With inflation on the rise, many people are reducing their retirement contributions and spending that money on household expenses. However, neglecting your IRA (individual retirement account) contributions can hurt you in the future by lowering your retirement funds. Discover how to make the most of your IRA investment even when using that money elsewhere is tempting.
Understand the IRA Types
There’s more than one type of IRA, and each type has different contribution limits and withdrawal regulations. If you’re self-employed, you may want to open a SEP (Simplified Employee Pension) IRA, which has a contribution limit of the tens of thousands rather than the usual six thousand.
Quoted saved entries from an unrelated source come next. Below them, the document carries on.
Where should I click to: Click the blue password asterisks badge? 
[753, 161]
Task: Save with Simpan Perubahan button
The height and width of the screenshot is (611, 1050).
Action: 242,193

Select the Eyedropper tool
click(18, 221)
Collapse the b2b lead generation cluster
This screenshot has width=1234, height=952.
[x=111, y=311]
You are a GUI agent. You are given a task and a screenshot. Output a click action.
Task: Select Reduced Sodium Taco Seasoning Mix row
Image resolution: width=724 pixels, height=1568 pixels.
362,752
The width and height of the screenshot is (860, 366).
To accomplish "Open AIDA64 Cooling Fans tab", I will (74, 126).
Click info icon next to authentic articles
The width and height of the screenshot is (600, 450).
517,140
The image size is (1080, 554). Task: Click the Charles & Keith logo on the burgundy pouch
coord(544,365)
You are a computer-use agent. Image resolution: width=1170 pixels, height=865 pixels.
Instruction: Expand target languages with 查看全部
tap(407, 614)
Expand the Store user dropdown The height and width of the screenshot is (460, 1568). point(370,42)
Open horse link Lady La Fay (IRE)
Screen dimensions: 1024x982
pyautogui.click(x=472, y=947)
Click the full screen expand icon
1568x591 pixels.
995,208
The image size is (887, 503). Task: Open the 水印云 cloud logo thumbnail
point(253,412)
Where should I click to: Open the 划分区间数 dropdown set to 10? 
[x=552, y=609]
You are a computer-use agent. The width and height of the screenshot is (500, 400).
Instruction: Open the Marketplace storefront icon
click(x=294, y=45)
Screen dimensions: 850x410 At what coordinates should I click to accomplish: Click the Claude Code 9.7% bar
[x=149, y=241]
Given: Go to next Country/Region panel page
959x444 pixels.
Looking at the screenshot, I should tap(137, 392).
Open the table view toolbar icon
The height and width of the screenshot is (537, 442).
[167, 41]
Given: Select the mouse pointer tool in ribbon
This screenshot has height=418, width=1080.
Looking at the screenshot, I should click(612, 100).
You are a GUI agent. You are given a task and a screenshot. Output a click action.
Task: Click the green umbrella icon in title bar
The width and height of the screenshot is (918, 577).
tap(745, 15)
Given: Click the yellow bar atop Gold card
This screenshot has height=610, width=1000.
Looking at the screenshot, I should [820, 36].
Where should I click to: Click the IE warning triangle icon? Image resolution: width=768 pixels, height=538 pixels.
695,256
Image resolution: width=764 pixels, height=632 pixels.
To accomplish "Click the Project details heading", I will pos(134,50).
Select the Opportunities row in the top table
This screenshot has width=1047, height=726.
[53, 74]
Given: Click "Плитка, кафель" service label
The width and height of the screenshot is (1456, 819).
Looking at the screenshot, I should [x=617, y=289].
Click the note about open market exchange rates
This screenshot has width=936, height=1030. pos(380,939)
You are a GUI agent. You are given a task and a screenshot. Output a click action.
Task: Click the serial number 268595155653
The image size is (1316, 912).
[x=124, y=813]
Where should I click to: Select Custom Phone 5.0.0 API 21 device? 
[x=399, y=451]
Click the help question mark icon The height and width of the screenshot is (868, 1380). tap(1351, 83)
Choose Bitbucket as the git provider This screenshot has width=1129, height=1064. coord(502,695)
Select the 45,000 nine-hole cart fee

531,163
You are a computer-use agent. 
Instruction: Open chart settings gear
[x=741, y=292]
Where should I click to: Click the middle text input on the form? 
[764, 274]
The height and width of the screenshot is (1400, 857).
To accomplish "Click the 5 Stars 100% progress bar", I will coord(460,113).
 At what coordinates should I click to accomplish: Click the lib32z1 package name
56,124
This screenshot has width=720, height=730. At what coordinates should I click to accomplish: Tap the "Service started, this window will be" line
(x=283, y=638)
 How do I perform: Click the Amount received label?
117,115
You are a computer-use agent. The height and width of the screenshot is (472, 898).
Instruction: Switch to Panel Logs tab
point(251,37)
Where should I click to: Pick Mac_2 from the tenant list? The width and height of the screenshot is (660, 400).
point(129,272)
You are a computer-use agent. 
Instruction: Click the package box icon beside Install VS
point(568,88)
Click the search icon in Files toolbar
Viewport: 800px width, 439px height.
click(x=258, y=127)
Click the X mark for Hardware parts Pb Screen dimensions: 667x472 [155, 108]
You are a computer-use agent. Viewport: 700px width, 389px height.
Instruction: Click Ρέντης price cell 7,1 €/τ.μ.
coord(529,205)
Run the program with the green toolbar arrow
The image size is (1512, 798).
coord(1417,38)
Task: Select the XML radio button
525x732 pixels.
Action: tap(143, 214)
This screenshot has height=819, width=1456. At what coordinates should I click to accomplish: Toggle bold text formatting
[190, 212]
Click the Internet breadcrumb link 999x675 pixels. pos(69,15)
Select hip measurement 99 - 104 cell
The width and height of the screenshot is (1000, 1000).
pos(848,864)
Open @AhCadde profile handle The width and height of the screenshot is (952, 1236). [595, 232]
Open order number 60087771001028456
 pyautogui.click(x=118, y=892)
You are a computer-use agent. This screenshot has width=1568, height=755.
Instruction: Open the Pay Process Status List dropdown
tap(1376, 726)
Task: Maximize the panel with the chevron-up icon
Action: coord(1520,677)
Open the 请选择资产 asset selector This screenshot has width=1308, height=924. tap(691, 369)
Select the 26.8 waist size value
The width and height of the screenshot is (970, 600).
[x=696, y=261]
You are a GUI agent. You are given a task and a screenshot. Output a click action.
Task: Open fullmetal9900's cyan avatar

A Roth IRA is yet another type of account that doesn’t penalize you for withdrawing before retirement age.
Max Out Your Contribution
This may sound like common sense, but you’d be surprised by how many people forego this important step. Household expenses are one thing, but you should avoid skipping contributions in favor of things such as buying a new car, renovating your house, or going on expensive vacations.
Transfer Other Retirement Funds
Many people enjoy the employer contributions that come with other kinds of retirement accounts, but you may want more control over your investments. A self-directed IRA rollover allows you to move money from your other retirement accounts to an IRA so that you can manage the funds directly.
Even though one can only contribute a total of six thousand dollars each year, some people open multiple accounts to make the most of their IRA investments. The danger of doing this is that you’ll end up accruing multiple custodian fees, which detracts from your overall amount.
Don’t Forget To Catch Up
Once you hit 50 years old, you can start making what are called “catch-up contributions” to your IRA. Right now, this rule allows you to increase your annual contribution to seven thousand dollars. If you’re behind on your retirement savings or you want to save as much money as possible, make sure to take advantage of this policy!
Set Up a Nonworking Spouse Account
Just because your spouse doesn’t work doesn’t mean they can’t have an IRA. As long as you file your taxes together, you can set up a spouse account and increase your household’s total annual contributions by several thousand dollars.
It’s never too early to set yourself up for a comfortable retirement! Don’t miss these important steps to getting ahead on your IRA investment.